[Asis-l] Online Social Networks As Crystals?

Seth Grimes grimes at altaplana.com
Sun Feb 3 13:34:31 EST 2008


On Wed, 30 Jan 2008, Gerry Mckiernan wrote:

> It has occurred to me that Online Social Networking [ 
> http://en.wikipedia.org/wiki/Social_network_service ] may be envisioned 
> as Crystals [ http://en.wikipedia.org/wiki/Crystals ]
>
> Your Thoughts || Reactions / Related Research || Projects ?
>
> Are We In An Era of Social Crystallization?
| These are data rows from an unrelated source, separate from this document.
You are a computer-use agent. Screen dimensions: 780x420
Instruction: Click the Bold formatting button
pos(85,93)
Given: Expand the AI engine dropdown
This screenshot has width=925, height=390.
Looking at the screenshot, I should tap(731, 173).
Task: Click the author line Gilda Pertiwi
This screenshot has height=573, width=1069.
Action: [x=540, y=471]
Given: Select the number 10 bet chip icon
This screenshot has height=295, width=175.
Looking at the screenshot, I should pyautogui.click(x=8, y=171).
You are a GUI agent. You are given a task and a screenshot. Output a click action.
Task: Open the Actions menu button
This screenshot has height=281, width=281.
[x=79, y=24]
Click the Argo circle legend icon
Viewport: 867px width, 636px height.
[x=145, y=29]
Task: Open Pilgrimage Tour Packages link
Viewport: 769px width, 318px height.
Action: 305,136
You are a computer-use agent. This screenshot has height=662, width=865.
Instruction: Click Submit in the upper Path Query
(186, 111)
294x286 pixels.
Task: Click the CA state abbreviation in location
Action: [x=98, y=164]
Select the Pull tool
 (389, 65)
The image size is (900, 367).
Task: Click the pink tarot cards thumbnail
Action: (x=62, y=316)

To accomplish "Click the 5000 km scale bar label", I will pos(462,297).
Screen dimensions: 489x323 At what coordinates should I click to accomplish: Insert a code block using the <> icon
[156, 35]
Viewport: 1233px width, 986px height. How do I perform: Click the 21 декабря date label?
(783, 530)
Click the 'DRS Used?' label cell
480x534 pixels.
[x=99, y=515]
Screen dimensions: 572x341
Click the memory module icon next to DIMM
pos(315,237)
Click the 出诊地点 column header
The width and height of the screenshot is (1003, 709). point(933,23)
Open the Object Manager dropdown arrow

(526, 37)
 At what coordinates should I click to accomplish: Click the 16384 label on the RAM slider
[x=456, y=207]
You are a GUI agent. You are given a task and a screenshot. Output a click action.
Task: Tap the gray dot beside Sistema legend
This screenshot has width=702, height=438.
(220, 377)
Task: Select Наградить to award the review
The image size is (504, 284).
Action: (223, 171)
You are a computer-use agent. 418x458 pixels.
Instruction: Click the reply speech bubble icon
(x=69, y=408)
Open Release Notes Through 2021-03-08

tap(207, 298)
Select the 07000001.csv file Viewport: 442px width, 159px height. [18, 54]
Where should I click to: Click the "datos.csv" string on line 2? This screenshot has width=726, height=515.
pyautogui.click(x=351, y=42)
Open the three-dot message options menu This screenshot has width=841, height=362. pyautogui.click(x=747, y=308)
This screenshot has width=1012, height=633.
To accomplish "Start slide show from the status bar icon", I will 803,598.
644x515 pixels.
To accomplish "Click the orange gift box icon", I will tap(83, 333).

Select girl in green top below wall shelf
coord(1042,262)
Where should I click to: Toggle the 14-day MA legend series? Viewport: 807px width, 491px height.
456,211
No, doesn't work.  Crystals are regular, stable lattices in 
three-dimensional space of interconnected atoms or molecules of 
homogeneous type.  While crystals may contact faults and impurities, what 
makes them crystals is that they are *regular*, *stable*, and *in 3D 
space*.

Social networks are irregular, dynamic, heterogeneous in both node and 
connection types.  Many social networks are only partly discovered in the 
sense that many of the nodes and connections of real-world networks are 
hidden.  For example, what are the "Six Degrees of Separation" between me 
(Seth) and you (Gerry)?  I don't have a clue, but it's a good bet that 
either you and I know some person in common or that you and I each have 
acquaintances who know each other.  I can say this with some certainty 
without know who the links in our chain are or what's that foundation for 
the links, e.g., professional, personal, other.  If you're going to model 
social networks successfully, you're to have to accommodate such unknowns.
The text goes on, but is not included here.